The results of their study, "Macrophage/Microglial Accumulation and Proliferating Cell Nuclear Antigen Expression in the Central Nervous System in Human Immunodeficiency Virus Encephalopathy," was published in the June issue of the American Journal of Pathology [June 2004; Volume 164, Number 6] (http://ajp.amjpathol.org/). The study was funded by the National Institute of Neurodegenerative Disorder and Stroke and the Howard Hughes Medical Institute.

"Basically, one of the longstanding models for how HIV causes dementia is the 'Trojan Horse' model," says Jay Rappaport, Ph.D., a professor of biology at the Center, who led the study. "According to this model, early during HIV infection, there may be a few macrophages that are infected and get into the brain and establish an infection in the resident microglia [long-term resident macrophages of the brain]. Then, late in the disease, there's a resurgence of the HIV virus from the macrophages." Rappaport and his collaborators believe that this longstanding theory does not hold true, that the early invasion of HIV-infected macrophages are controlled and cleared away by the body's immune system.

"Late during AIDS, which is when most HIV patients develop dementia, there is a second--or late--invasion of infected macrophages which is not a 'Trojan Horse' but a 'Trojan Herd,'" says Rappaport. "It's not just a few cells, but a huge number invading the brain." Using markers, or antibodies, that can distinguish macrophages from resident microglia, the researchers were able to quantify the number of cells that appear to be macrophages and are producing the HIV virus.

"We found that there is about a 15- to 20-fold increase in the number of total macrophages in the brain during HIV dementia," Rappaport says. "Why are there so many cells?

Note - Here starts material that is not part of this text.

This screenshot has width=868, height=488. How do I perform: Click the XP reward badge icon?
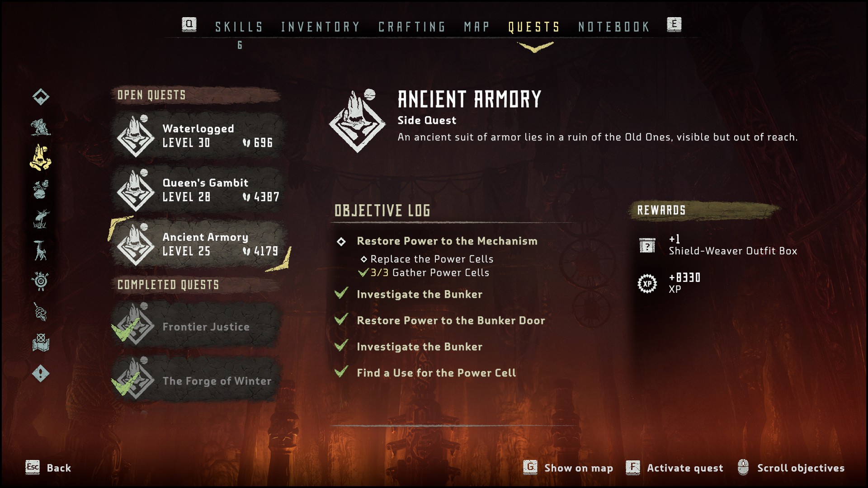[647, 283]
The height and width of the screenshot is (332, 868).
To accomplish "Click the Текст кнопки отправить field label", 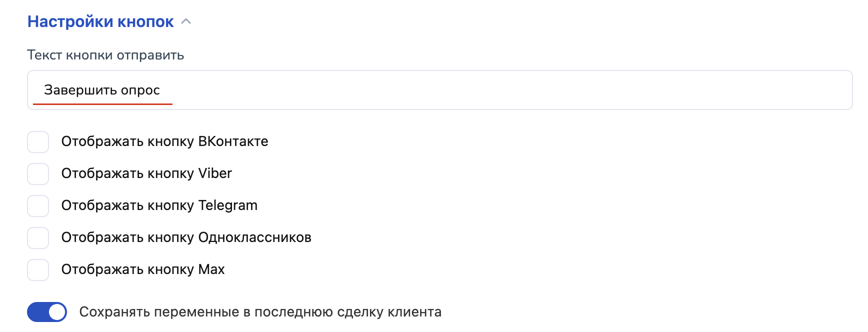I will pos(106,55).
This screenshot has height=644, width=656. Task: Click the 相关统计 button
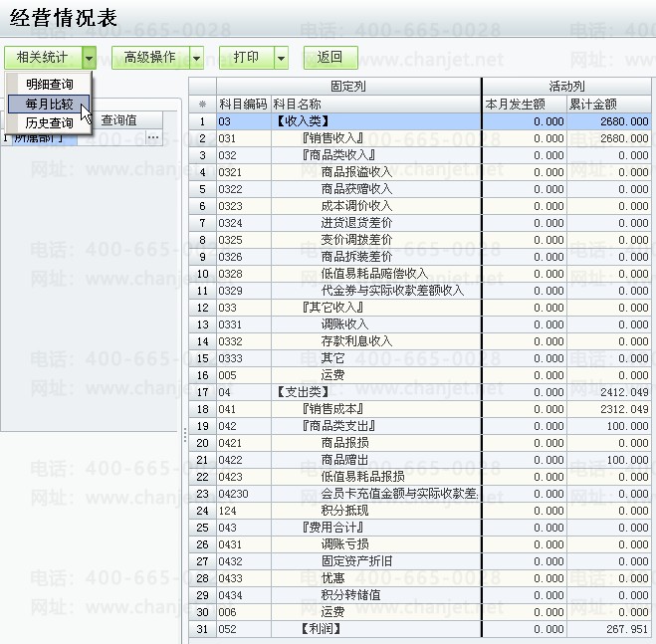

We believe that the perivascular cells [macrophages around the blood vessels], as they invade further into the brain, adapt to their location and take on the functional characteristics of the resident migroglia. "They're then activated and there are many more of them," he adds.

Rappaport and his colleagues also looked at proliferation markers such as Ki67, but ruled out proliferation as being responsible for the increased number of infected cells.

"This study debunks the 'Trojan Horse' model, it debunks the theory of a long latency in the brain by the infected cells," concludes Rappaport. "It suggests that trafficking of the macrophages late in infection is really responsible for dementia in HIV patients."

Rappaport has recently received a five-year, $2 million grant from the National Institutes of Health to continue exploring the trafficking of HIV-infected macrophages, not only in the brain, but in other organs of the body, and their role in the development of dementia in AIDS patients.